Problem details -> Retype the part of the forum thread that opens with the words "I feel for you." and closes with "these will help.".

Passage provided ->
BEGIN

# i need advice...



## Donny (Jun 27, 2013)

Its been a month since my wife left me. i love her dearly and want nothing more than to have her back as my wife. we have been married for 6 years this past April and have a wonderful 2 yrs old girl. i have tried everything i know how to change her mind. i don't understand what went wrong. we always had such a loving and caring relationship. very supportive of each other and very close. she says she doesnt love me the same way any more.everyone around us is flabbergasted. everyone always told us they looked up to us as a couple. she says its because i lost sight of my obligations as a father, husband and a man. i dont understand how that could be. i know i havent worked in a year. its not that i didnt want too. i went back to school to work on getting my associates degree. we talked about it before a decision was made. i havent been hounding her to come back. i have been giving her space, sending her the occasional "i hope you are having a good day" text. i just dont want to push her further away. at the same time i dont want her to think that i dont care by not putting in the effort. im lost, i truly feel torn apart by this. it seems like a few months ago she was so happy to be a family. always say to family and friends how wonderful i husband and father i was. i dont know what changed or how to change it back. i suggested marriage counseling but she refuses. says it will just stretch out her unhappiness. i just want my family back and i am at a loss on what to do. any advice?


----------



## CanadianGuy (Jun 17, 2012)

I feel for you. 

http://ezinearticles.com/?Boundaries---Save-Your-Marriage-or-Relationship&id=542526

http://talkaboutmarriage.com/coping-infidelity/24796-just-let-them-go.html

Maybe these will help.


----------



## ScrewedEverything (May 14, 2013)

END

Given information ->

BEGIN

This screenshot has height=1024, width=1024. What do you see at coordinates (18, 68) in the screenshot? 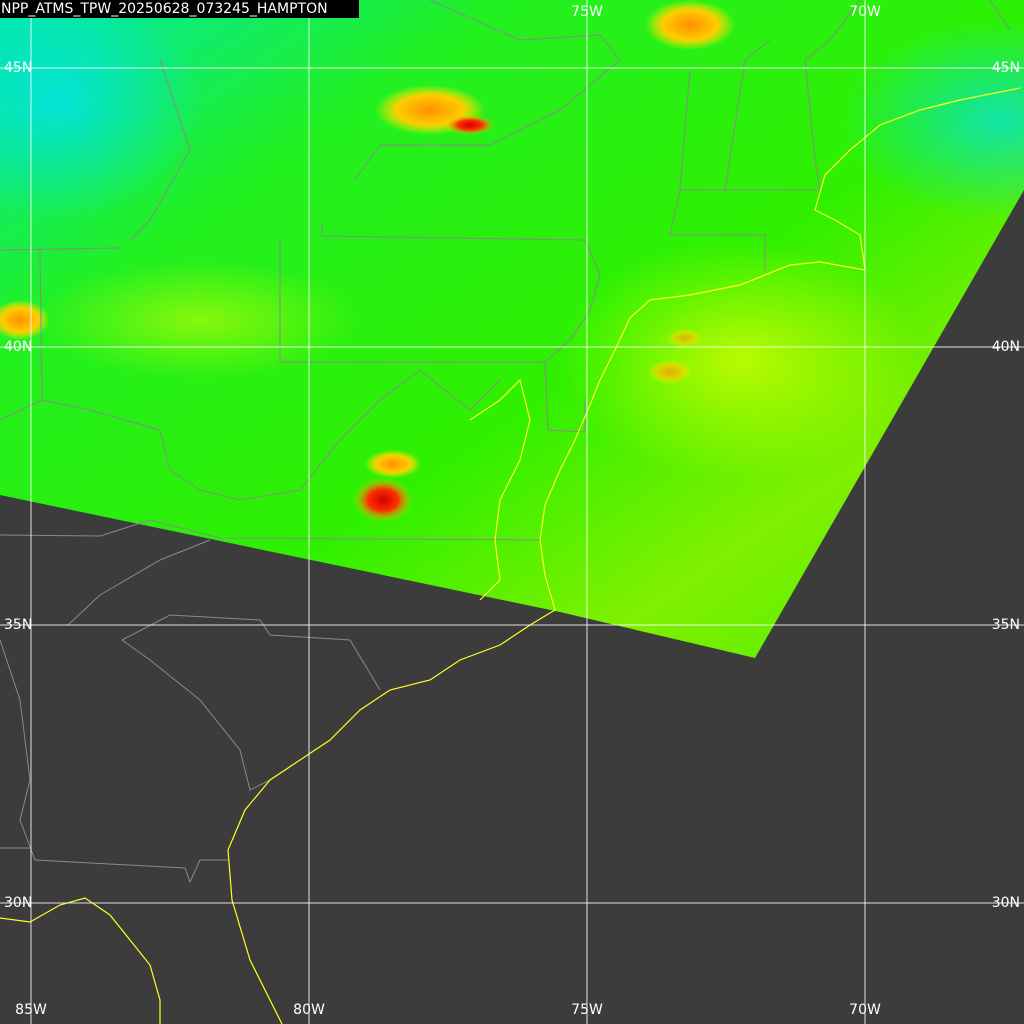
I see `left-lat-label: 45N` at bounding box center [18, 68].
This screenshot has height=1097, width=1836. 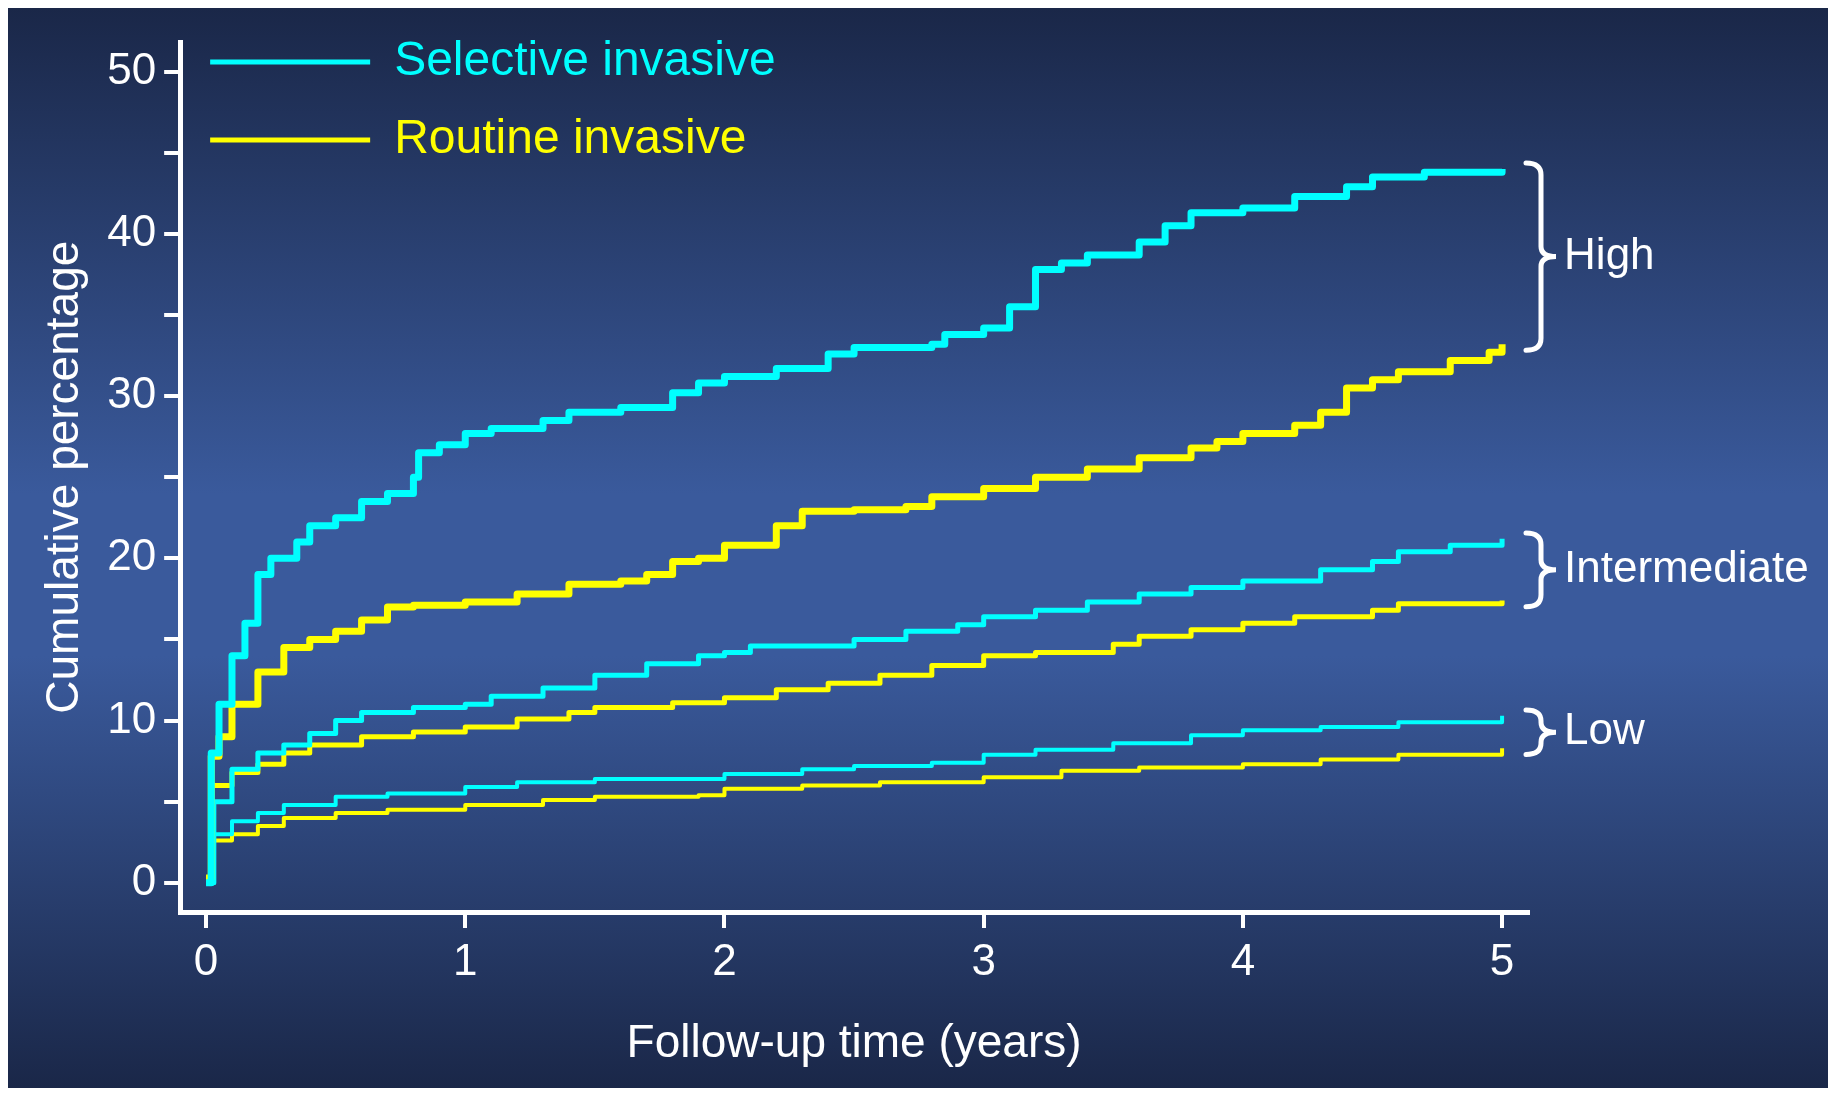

END

Result for this task ->
I feel for you. 

http://ezinearticles.com/?Boundaries---Save-Your-Marriage-or-Relationship&id=542526

http://talkaboutmarriage.com/coping-infidelity/24796-just-let-them-go.html

Maybe these will help.